▶ _EXERCISE BRIEF_
Every line below from the one containing "Where should I click to: Click the Subcontractors" through the one containing "Given: Open the fourth post card" must be transcribed exactly. Omit all lines outside that stretch.

▶ _GIVEN RECORDS_
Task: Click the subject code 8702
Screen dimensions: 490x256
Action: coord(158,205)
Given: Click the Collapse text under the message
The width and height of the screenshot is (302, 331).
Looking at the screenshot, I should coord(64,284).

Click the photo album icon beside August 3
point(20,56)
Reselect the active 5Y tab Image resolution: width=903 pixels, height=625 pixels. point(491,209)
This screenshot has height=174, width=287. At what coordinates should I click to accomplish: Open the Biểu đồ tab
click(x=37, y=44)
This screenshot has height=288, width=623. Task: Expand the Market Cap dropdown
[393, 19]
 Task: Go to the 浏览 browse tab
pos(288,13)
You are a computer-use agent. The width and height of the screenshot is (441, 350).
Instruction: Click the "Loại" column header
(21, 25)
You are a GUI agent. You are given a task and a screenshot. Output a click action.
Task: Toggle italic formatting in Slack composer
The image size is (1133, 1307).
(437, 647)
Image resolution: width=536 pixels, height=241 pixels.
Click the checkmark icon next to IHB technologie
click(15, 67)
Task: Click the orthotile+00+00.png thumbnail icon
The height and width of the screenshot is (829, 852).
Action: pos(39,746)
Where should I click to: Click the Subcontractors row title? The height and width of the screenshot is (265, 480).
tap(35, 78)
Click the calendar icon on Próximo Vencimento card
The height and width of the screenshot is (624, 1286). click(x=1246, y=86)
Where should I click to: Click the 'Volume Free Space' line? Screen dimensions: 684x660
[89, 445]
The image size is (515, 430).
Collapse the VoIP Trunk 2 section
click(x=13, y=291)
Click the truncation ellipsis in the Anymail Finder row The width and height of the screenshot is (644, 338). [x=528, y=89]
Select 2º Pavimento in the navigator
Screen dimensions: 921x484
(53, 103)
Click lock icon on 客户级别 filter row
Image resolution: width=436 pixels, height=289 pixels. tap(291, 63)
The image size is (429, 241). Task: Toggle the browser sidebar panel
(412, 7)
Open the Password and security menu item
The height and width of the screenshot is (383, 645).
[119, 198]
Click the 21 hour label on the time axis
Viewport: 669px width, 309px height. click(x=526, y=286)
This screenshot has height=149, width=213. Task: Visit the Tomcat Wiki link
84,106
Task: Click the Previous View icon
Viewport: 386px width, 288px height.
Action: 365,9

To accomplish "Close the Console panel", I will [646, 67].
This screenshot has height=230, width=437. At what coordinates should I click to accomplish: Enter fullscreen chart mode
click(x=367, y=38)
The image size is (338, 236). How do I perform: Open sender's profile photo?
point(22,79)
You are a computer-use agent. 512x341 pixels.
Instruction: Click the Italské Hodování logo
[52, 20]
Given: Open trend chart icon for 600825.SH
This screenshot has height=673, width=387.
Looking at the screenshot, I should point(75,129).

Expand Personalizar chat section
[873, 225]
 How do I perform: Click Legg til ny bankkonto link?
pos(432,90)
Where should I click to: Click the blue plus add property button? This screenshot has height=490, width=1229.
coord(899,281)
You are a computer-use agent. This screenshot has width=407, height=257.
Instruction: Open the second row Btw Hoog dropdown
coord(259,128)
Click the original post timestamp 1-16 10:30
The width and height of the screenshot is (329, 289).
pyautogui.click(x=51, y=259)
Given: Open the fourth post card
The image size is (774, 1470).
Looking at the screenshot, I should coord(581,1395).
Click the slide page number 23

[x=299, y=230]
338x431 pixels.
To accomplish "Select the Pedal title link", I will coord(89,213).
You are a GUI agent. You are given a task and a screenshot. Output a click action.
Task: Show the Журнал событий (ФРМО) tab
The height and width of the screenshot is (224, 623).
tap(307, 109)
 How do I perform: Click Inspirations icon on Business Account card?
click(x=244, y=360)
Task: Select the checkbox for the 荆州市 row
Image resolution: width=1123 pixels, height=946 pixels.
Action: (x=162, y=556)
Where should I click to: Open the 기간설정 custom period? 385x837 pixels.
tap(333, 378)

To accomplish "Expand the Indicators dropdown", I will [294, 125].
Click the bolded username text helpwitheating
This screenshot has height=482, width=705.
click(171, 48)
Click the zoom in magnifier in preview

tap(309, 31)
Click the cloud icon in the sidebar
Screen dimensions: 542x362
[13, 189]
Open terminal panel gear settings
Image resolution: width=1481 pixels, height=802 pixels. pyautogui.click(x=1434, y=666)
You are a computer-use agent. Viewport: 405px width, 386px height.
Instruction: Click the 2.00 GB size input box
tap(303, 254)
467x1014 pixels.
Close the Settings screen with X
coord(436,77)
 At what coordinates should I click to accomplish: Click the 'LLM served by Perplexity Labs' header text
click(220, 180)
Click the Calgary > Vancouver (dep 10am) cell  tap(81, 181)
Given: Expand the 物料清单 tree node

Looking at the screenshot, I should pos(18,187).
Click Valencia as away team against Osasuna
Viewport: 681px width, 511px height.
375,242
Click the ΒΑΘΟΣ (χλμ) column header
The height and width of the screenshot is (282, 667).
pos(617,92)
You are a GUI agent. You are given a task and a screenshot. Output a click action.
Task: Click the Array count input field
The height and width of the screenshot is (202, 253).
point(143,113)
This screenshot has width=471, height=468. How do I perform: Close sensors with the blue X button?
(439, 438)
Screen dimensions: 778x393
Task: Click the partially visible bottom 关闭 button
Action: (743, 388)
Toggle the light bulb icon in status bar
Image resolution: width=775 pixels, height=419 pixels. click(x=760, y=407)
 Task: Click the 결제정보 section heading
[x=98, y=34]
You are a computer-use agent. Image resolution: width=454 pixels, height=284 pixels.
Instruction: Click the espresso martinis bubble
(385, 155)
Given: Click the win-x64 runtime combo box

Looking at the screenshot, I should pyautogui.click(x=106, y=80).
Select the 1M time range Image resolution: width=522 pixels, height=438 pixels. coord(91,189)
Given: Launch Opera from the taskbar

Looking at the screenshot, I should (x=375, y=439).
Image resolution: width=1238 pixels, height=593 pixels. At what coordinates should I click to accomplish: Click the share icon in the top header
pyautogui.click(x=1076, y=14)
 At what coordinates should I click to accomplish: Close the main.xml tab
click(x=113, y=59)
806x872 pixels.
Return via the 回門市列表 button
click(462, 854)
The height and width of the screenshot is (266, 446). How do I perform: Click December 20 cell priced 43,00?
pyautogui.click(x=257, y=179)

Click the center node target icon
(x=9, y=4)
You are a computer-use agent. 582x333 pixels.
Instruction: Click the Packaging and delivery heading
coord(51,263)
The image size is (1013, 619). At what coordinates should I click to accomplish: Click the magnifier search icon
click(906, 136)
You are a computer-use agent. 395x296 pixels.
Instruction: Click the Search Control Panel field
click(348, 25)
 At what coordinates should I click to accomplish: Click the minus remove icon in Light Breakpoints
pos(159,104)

▶ _WRITTEN RESPONSE_
Where should I click to: Click the Subcontractors row title? The height and width of the screenshot is (265, 480).
tap(35, 78)
Click the calendar icon on Próximo Vencimento card
The height and width of the screenshot is (624, 1286). click(x=1246, y=86)
Where should I click to: Click the 'Volume Free Space' line? Screen dimensions: 684x660
[89, 445]
The image size is (515, 430).
Collapse the VoIP Trunk 2 section
click(x=13, y=291)
Click the truncation ellipsis in the Anymail Finder row The width and height of the screenshot is (644, 338). [x=528, y=89]
Select 2º Pavimento in the navigator
Screen dimensions: 921x484
(53, 103)
Click lock icon on 客户级别 filter row
Image resolution: width=436 pixels, height=289 pixels. tap(291, 63)
The image size is (429, 241). Task: Toggle the browser sidebar panel
(412, 7)
Open the Password and security menu item
The height and width of the screenshot is (383, 645).
[119, 198]
Click the 21 hour label on the time axis
Viewport: 669px width, 309px height. click(x=526, y=286)
This screenshot has height=149, width=213. Task: Visit the Tomcat Wiki link
84,106
Task: Click the Previous View icon
Viewport: 386px width, 288px height.
Action: 365,9

To accomplish "Close the Console panel", I will [646, 67].
This screenshot has height=230, width=437. At what coordinates should I click to accomplish: Enter fullscreen chart mode
click(x=367, y=38)
The image size is (338, 236). How do I perform: Open sender's profile photo?
point(22,79)
You are a computer-use agent. 512x341 pixels.
Instruction: Click the Italské Hodování logo
[52, 20]
Given: Open trend chart icon for 600825.SH
This screenshot has height=673, width=387.
Looking at the screenshot, I should point(75,129).

Expand Personalizar chat section
[873, 225]
 How do I perform: Click Legg til ny bankkonto link?
pos(432,90)
Where should I click to: Click the blue plus add property button? This screenshot has height=490, width=1229.
coord(899,281)
You are a computer-use agent. This screenshot has width=407, height=257.
Instruction: Open the second row Btw Hoog dropdown
coord(259,128)
Click the original post timestamp 1-16 10:30
The width and height of the screenshot is (329, 289).
pyautogui.click(x=51, y=259)
Given: Open the fourth post card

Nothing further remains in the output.